Today’s therapy session was a little different. I was asked to bring something that symbolizes my past, something that holds a piece of a story I once lived through. I don’t really hold on to material things, so I felt a little stuck at first. The only thing I truly carry from the past is my journal. It’s where I’ve poured my thoughts, feelings, and fragments of my life as they were happening. What was once my “present” is now sealed in ink as my “past.”
So, I brought it with me. When I opened a random page, I found myself staring at an entry about an incident I hadn’t revisited in a long time.
The story went like this. There were two girls, let’s call them Grace and Shiela. Grace was new to me at the time; I had only known her for about a week. She was close to Shiela, and I needed to get in touch with Shiela. I asked Grace for her number, and what happened next completely shifted things. Instead of just sending me the contact, Grace mistakenly sent me a message that was actually meant for Shiela. It read something along the lines of, “Girl, just send your backup number so I could not disturb them.”
I remember feeling taken aback, confused, and silent. I didn’t react. I let it pass. But the next day, when I saw Grace, she was crying hysterically as if we were in the middle of some fight I didn’t even know about. She was shaking, drowning herself in tears, and all I could say was, “Stop crying. I did nothing to you, I just arrived here.”
That’s when I stopped reading the journal.
But sitting there in therapy, I realized something that my younger self couldn’t see. That moment was not just a misunderstanding, it was manipulation. Grace played the victim so convincingly that it shifted the entire narrative. She pulled sympathy, made it look as though she had been wronged, when in truth, I was the one blindsided.
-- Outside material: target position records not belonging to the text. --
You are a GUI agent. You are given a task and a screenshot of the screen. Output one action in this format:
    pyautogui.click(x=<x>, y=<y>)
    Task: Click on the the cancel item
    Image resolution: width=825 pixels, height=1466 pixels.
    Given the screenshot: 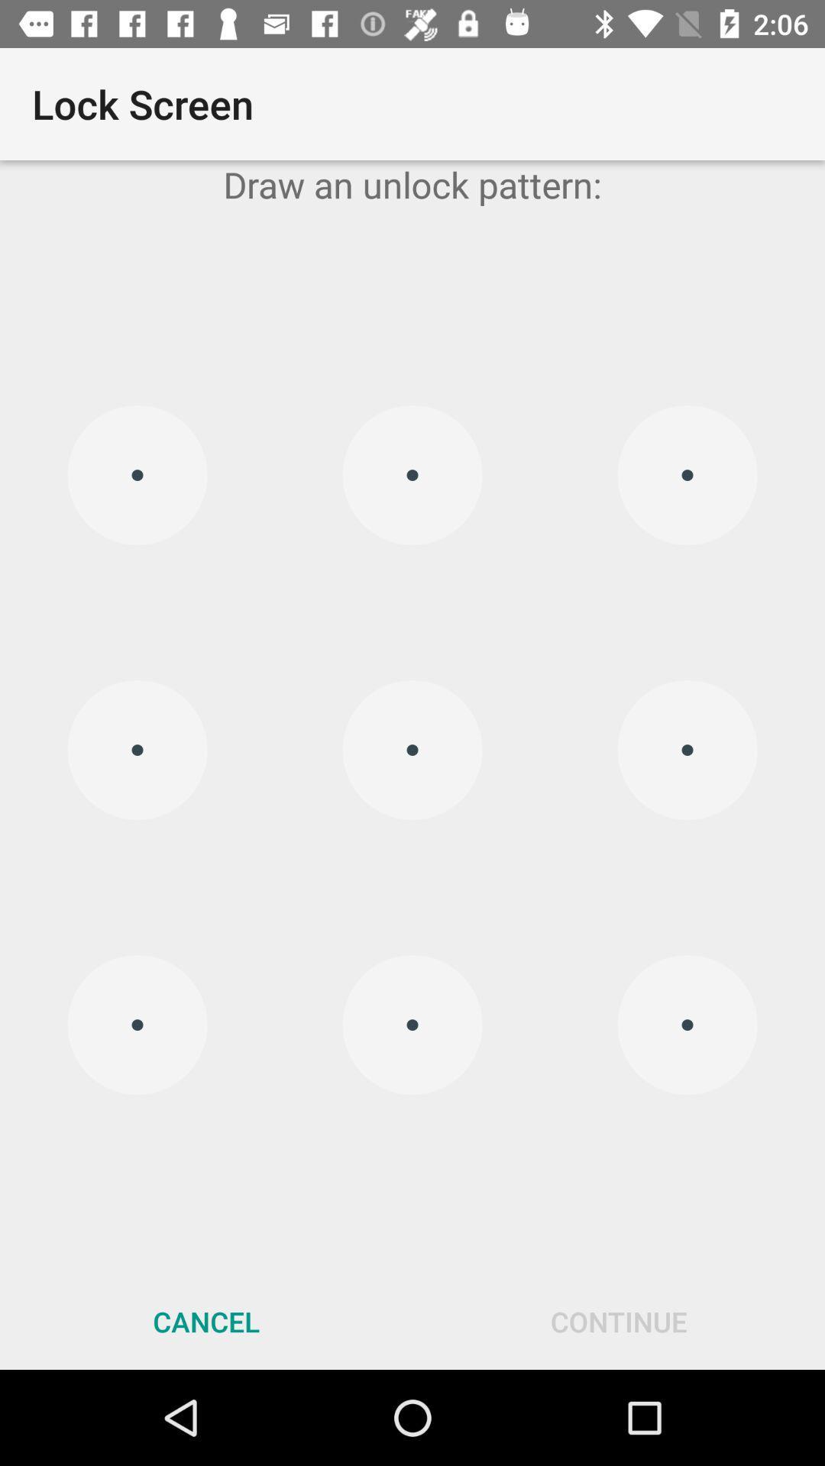 What is the action you would take?
    pyautogui.click(x=206, y=1321)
It gave me chills because I now see how well she played the role. And here’s the heavier truth: sometimes, people don’t have to fight you directly to bring you down. Sometimes, all they need to do is convince others that you’re the problem.
Looking back, I also realized something else. Some people get intimidated by you, even when you haven’t done anything. Sometimes all you did was stand up, exist in your strength, and they already felt threatened. They see the potential in you, what you could become, and that alone is enough for them to try and dim your light.
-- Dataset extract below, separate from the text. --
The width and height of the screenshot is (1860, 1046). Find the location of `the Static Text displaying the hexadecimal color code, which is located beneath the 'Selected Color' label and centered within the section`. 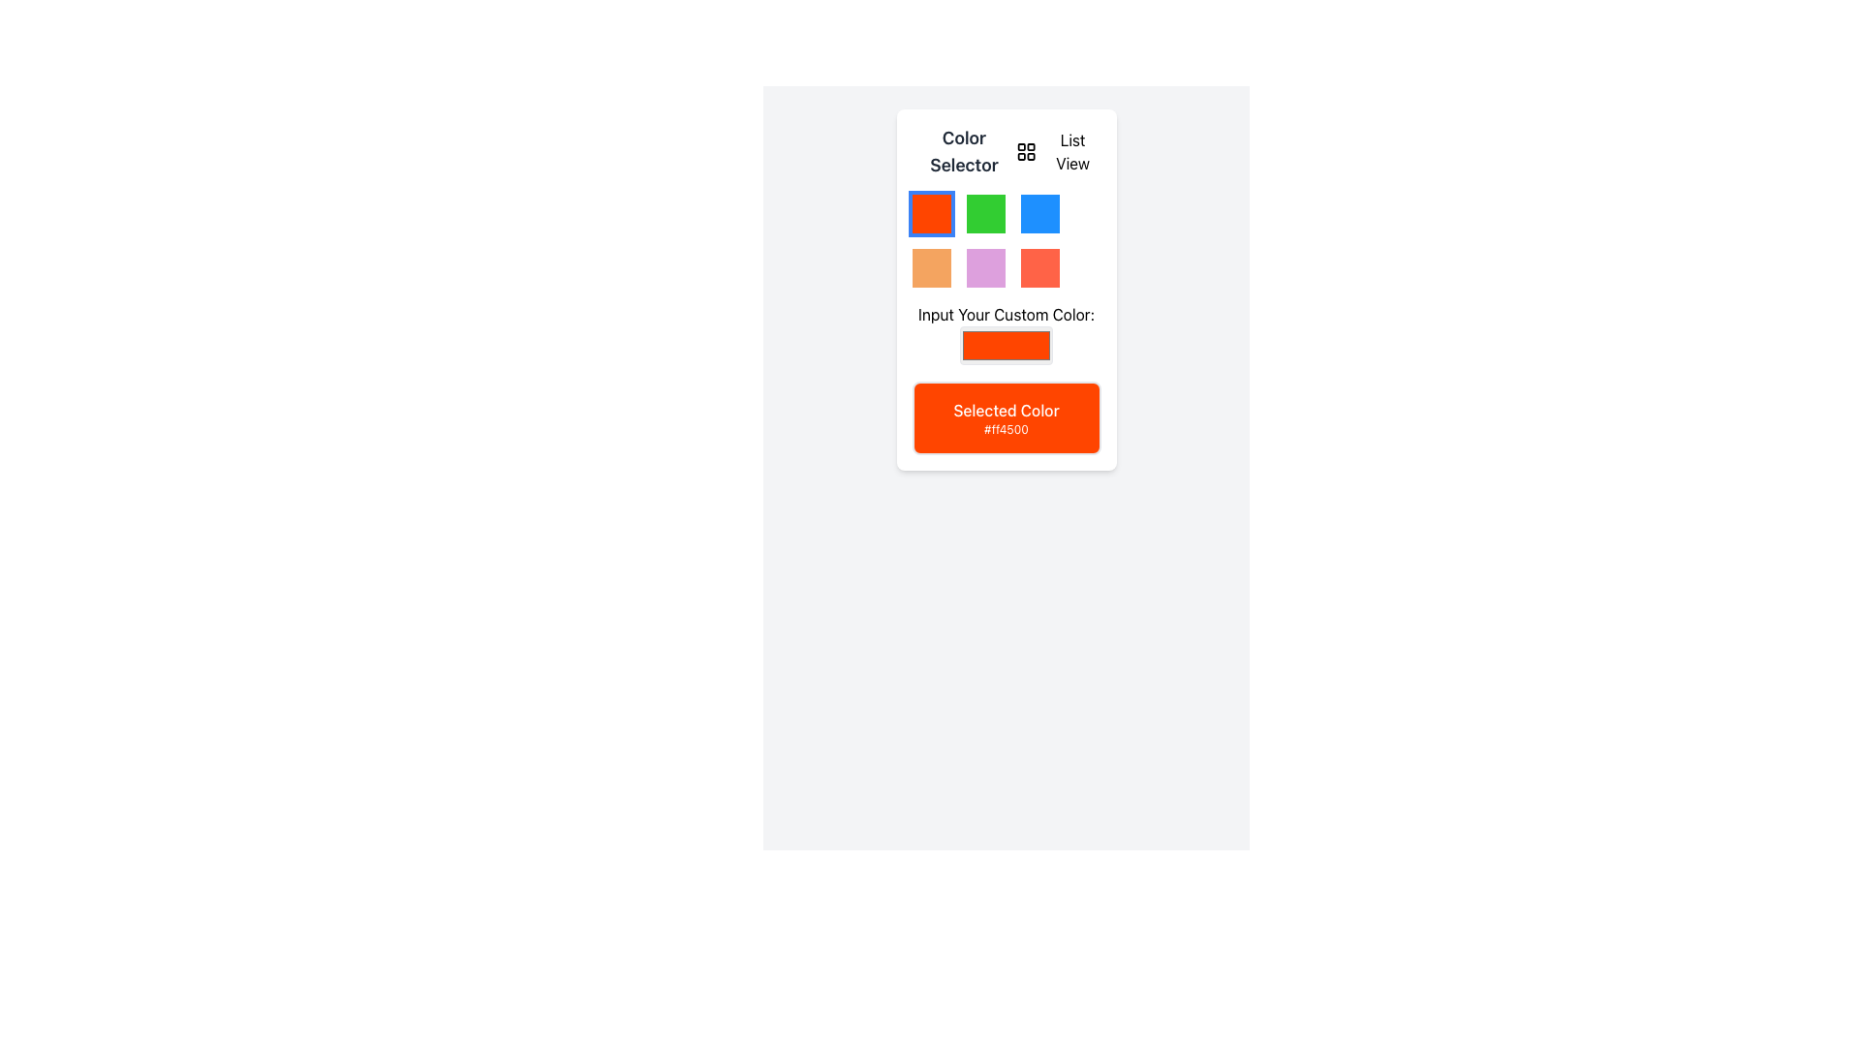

But here’s the thing about time, it’s the ultimate truth teller. No matter how good someone is at pretending, the truth has a way of surfacing. Masks eventually slip. Shiela, the other girl in this story, couldn’t hold back her demons forever. Slowly, her truth began to unravel, and in that unraveling, I understood the saying, “Change is the ultimate apology.” Because no amount of words could undo the things she did, the only real apology she could offer the world would be to become someone better.
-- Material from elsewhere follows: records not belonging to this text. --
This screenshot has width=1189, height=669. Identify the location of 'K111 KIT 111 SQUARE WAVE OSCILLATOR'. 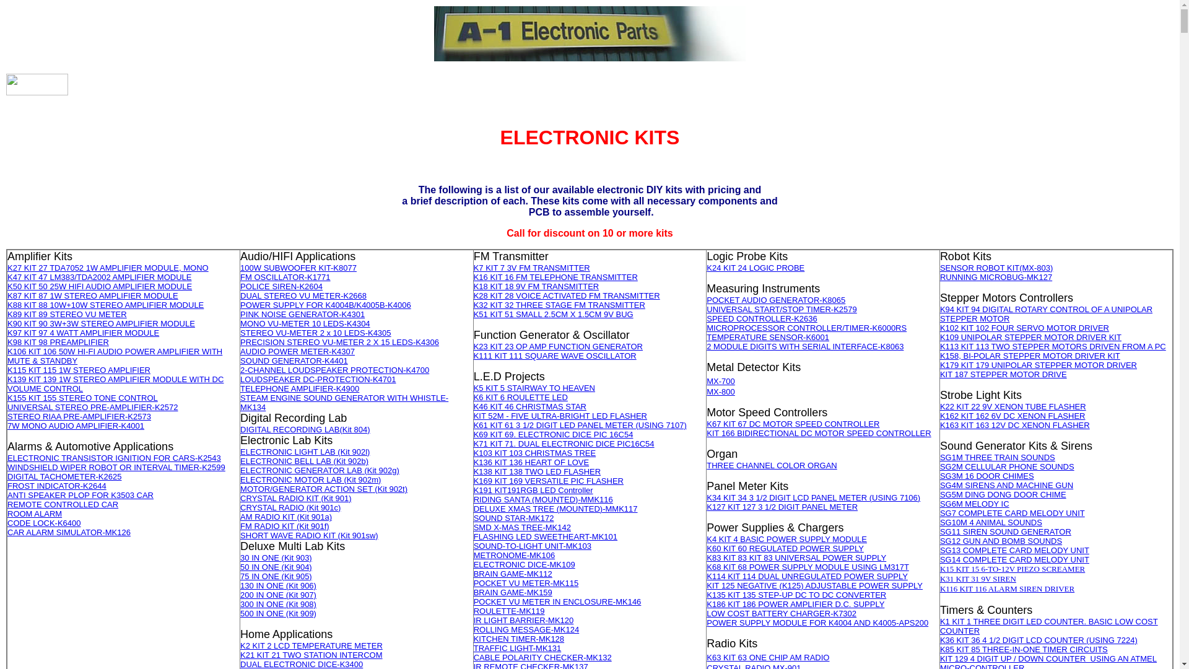
(554, 355).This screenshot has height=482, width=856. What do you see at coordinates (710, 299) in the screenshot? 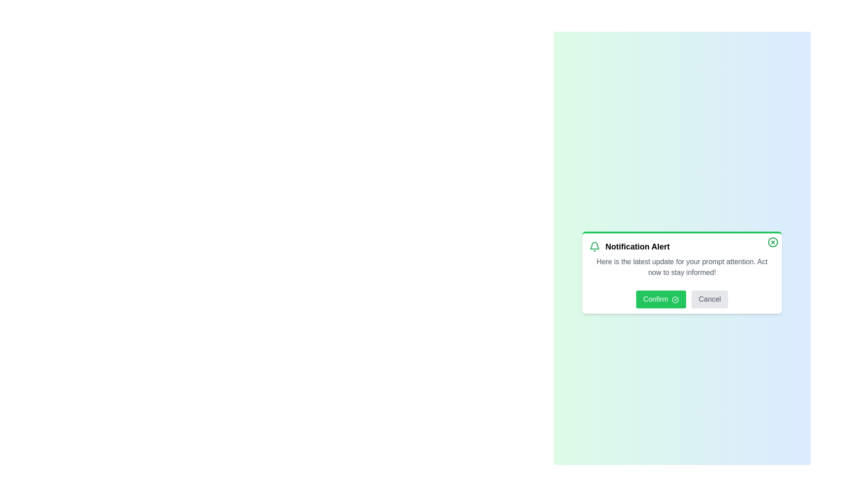
I see `the Cancel button to dismiss the notification panel` at bounding box center [710, 299].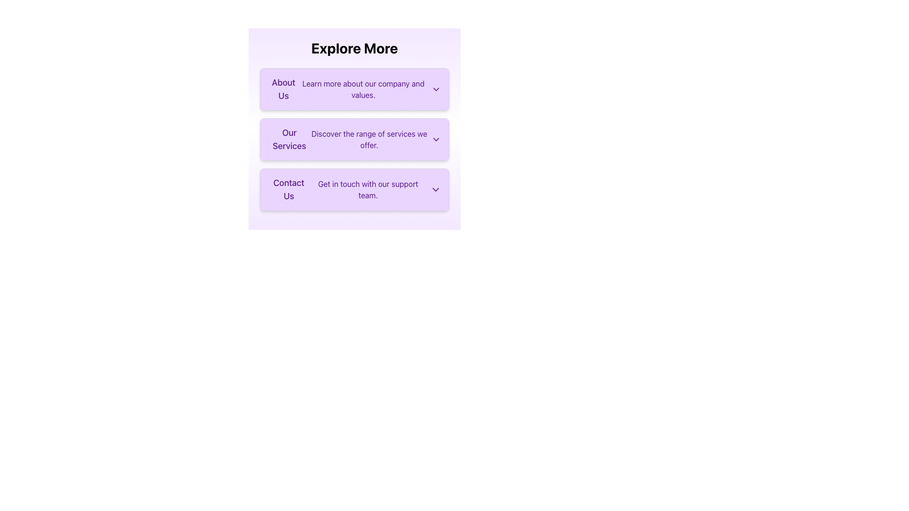 Image resolution: width=909 pixels, height=511 pixels. What do you see at coordinates (353, 48) in the screenshot?
I see `the 'Explore More' header text element, which is bold and large, positioned at the top of the content area and centered horizontally` at bounding box center [353, 48].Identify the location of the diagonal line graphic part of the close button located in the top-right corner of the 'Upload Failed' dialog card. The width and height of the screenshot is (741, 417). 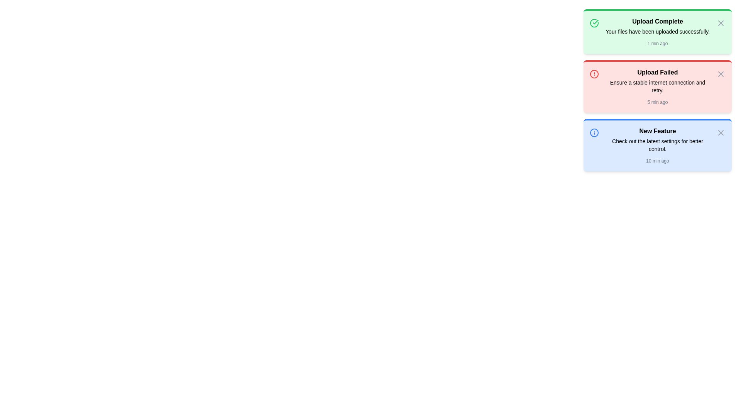
(721, 74).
As for Grace, I don’t know where she is today. Maybe she’s thriving, maybe she’s struggling. Either way, I genuinely hope life is treating her well because carrying bitterness only weighs me down.
That old journal entry reminded me of something powerful: not everything broken needs fixing. Some things are just lessons, meant to be understood, learned from, and released.
And me? I choose to keep standing. To keep shining, even if it intimidates others. Because the right people won’t fear my light, they’ll shine with me. ✨
👉 Has time ever revealed a truth to you that completely changed the way you saw the past?